Admitting to depression, even in today’s society, is difficult. There are stigmas and prejudices that come along with that acknowledgment. For dads, this can be even more difficult.
Admitting to depression, even in today’s society, is difficult. There are stigmas and prejudices that come along with that acknowledgment that weigh heavy on those dealing with the issue of personal mental health treatment. For dads, this can be even more difficult because we feel the extra burden of being a support and a source of a certain type of strength for those around us. The deep-rooted belief that men should never show any signs of weakness, I believe, led to many undiagnosed mental issues–especially depression.
I have experienced this for the majority of my life. For a very long time, I think I knew that there was an underlying problem, something that made me not exactly mesh with the world around me. The sad part is that for thirty-eight and a half years, I just accepted it as who I was and everyone else just needed to get over it. The sudden outbursts of rage or the days of lethargy and slothfulness were just a way of life that I somehow managed to navigate and continue to function.

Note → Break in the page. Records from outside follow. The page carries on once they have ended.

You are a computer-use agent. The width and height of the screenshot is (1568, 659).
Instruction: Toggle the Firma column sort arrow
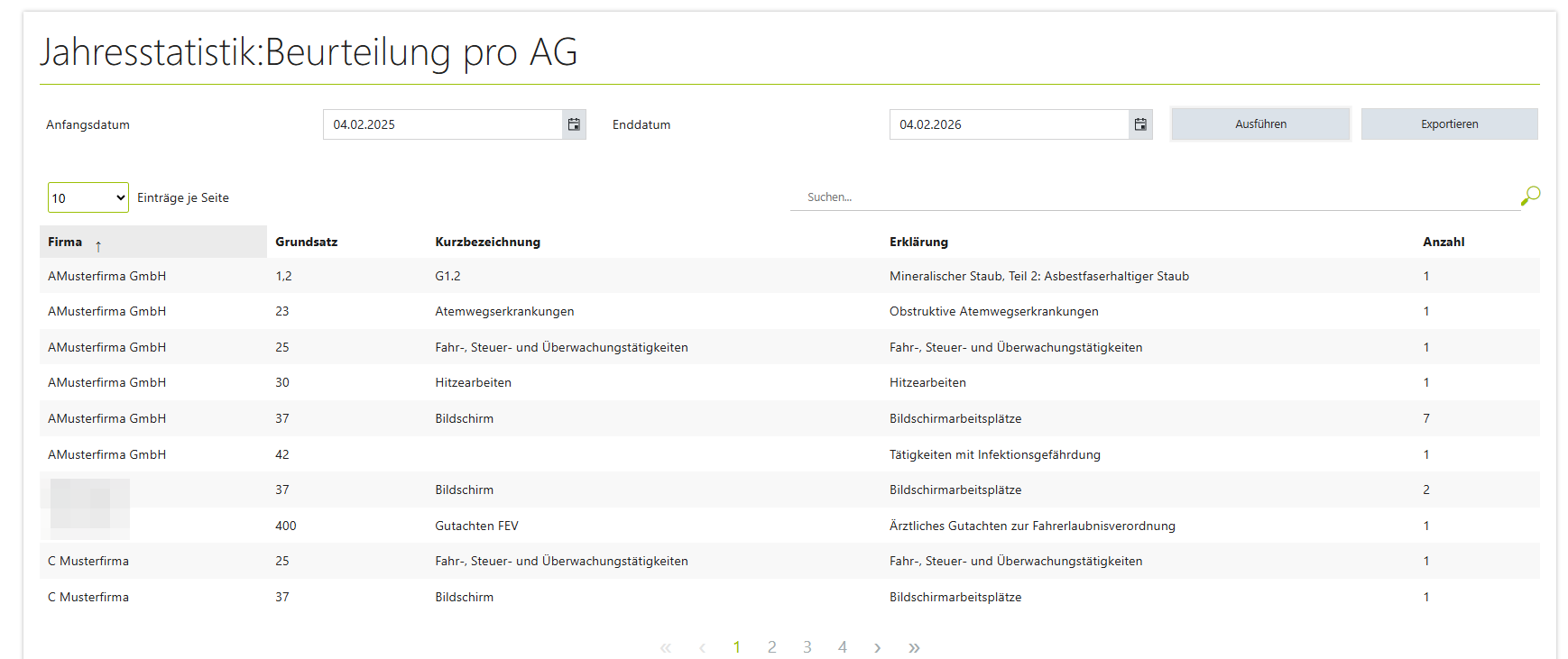(98, 245)
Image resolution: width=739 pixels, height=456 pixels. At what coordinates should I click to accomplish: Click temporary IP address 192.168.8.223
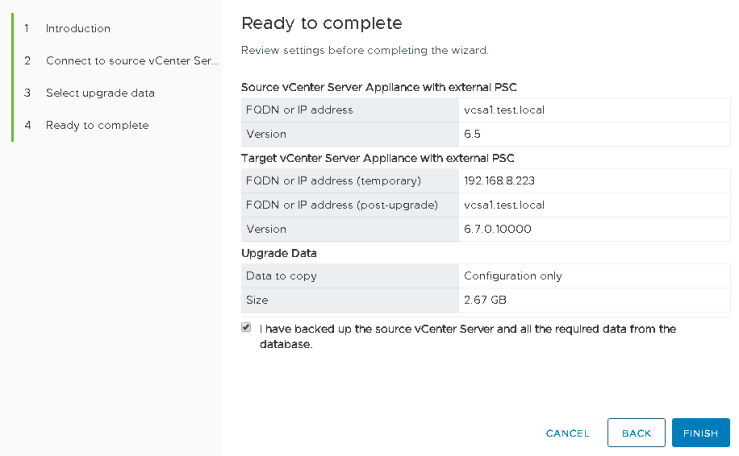point(500,181)
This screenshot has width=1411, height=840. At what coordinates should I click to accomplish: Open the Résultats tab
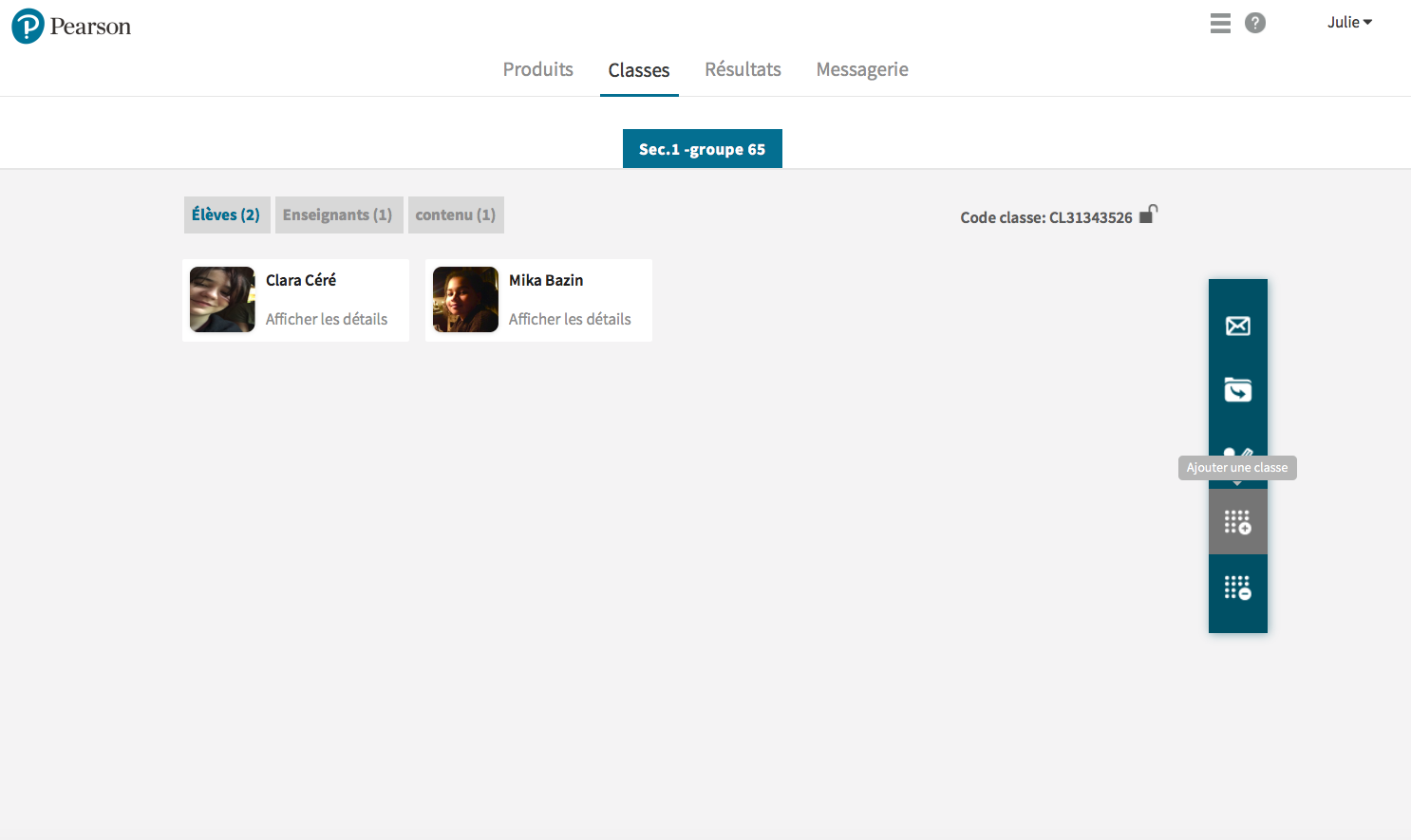point(743,70)
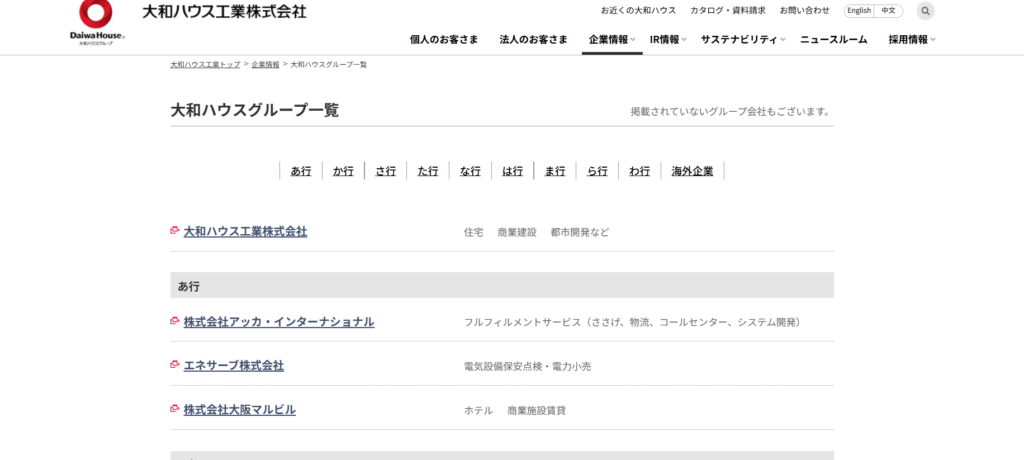The width and height of the screenshot is (1024, 460).
Task: Go to ニュースルーム
Action: [833, 40]
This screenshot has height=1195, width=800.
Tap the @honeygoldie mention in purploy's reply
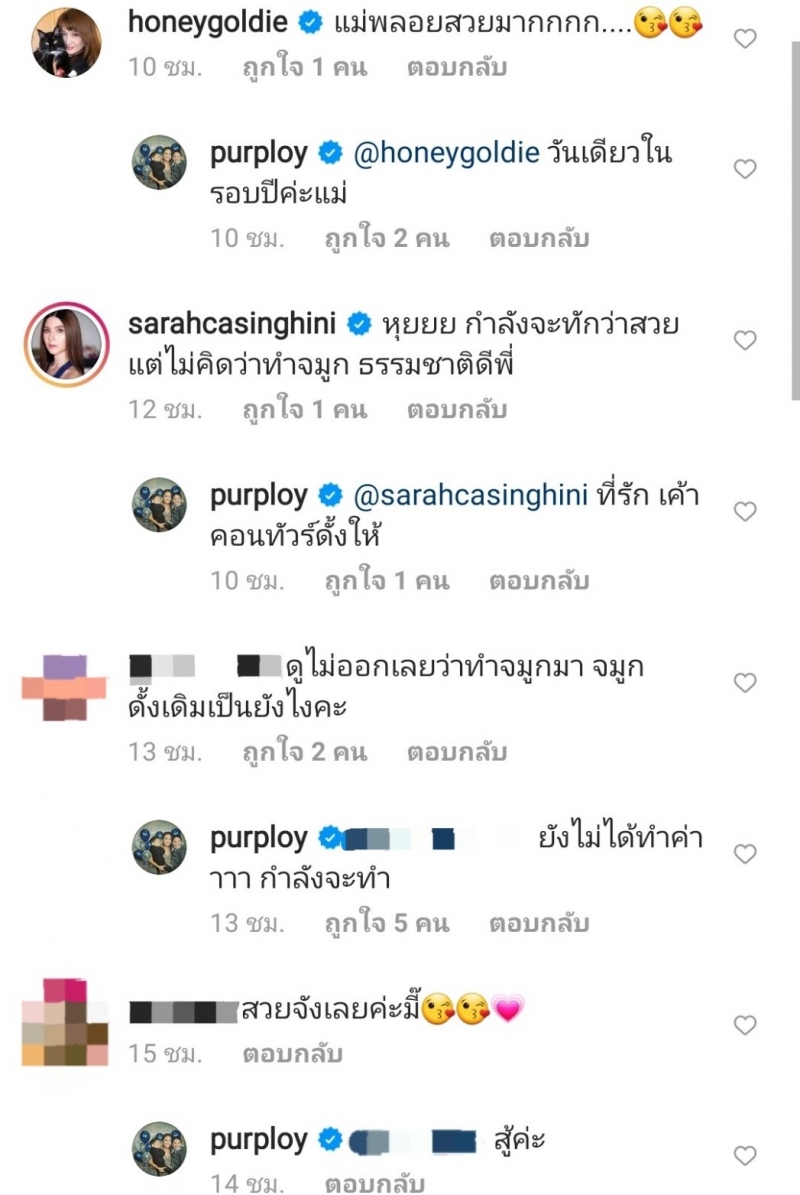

I became very good at being a certain person in public and being the “real” me with my family. This is not anything I am proud of; it is simply a look at who and what I was. Most of the world assumed I was an even-mannered, nice guy, who loved his family. Most of the time that is who I was, however, during the dark days, I was someone much different. While I was never physically abusive, I know that through my words, and sometimes lack of words, I did as much damage to my immediate family as a punch or a kick.
The saddest part of all that is even in the midst of my tirades or the times I simply couldn’t speak, I knew I was wrong. I knew I was doing damage, and I knew that I had to stop and completely change. I knew that when my wife needed me to tell her I loved her, or my kids needed a word of encouragement, I was supposed to be able to give it to them. I knew that when I had lost my temper over something trivial I should stop. I was aware that when an event required me to leave the house to spend quality time with them in the outside world, that I needed to.
I simply couldn’t.
Unfortunately, for me it took seeing the damage I was causing to finally decide to figure out what my problem was. I saw my children react in ways I didn’t like to the smallest issues. The arguments with my wife were tearing me apart on the inside, and the things I needed to say to her just weren’t coming out. I feared that my stubbornness or demons or whatever you wanted to call them were going to cause me to lose them all.
So I began to research, a lot of research into what exactly was going on with me. Was I crazy? Was I normal? Was it my childhood? I read online articles, I took online mental health quizzes and finally I came to the hard and serious conclusion that it was time to seek real professional help. This was something I wasn’t going to be able to stop on my own, and it wasn’t something that was going to go away.
Even at this point I couldn’t do it on my own, I finally sat down and had a frank conversation with my wife. I told her something was wrong with me; I wasn’t sure if it was depression exactly, but I knew it needed to be dealt with. I had her make the appointment, and I finally made the biggest doctors visit of my life. After some time with the doctor and finally being honest with myself, I was diagnosed with depression. I was prescribed an antidepressant and my treatment began.
Today I can tell you I am a much different person than I was just a few months ago. My wife has noticed the things that used to put me in a tailspin are no longer as big an issue. I have found a way to deal with them instead of exploding in a rage or folding like a cheap table into days of doom and gloom. I enjoy my family again, I finish projects, I go to events and take part in family activities. Just finishing this article is a major achievement and something I couldn’t have done six months ago.
Many men out there today are facing the same struggles and the same fears that I do, and, unfortunately, they aren’t taking the steps to get help. They aren’t taking those steps because of many reasons, but the main reason is just plain fear. It’s a fear of failure, a fear of judgment, a fear of knowing that something actually can be out of your control, and for many of us that is too hard to face.
Being able to look at myself and be able to realize that I am indeed an important part of the lives of those around me, and not just a one-man show is a great reward. To understand that my influence on my family and especially my children can be a positive thing and not a continuing cloud of negativity, brings me joy and a lot of hope. Hope not only for me but for the generations to follow.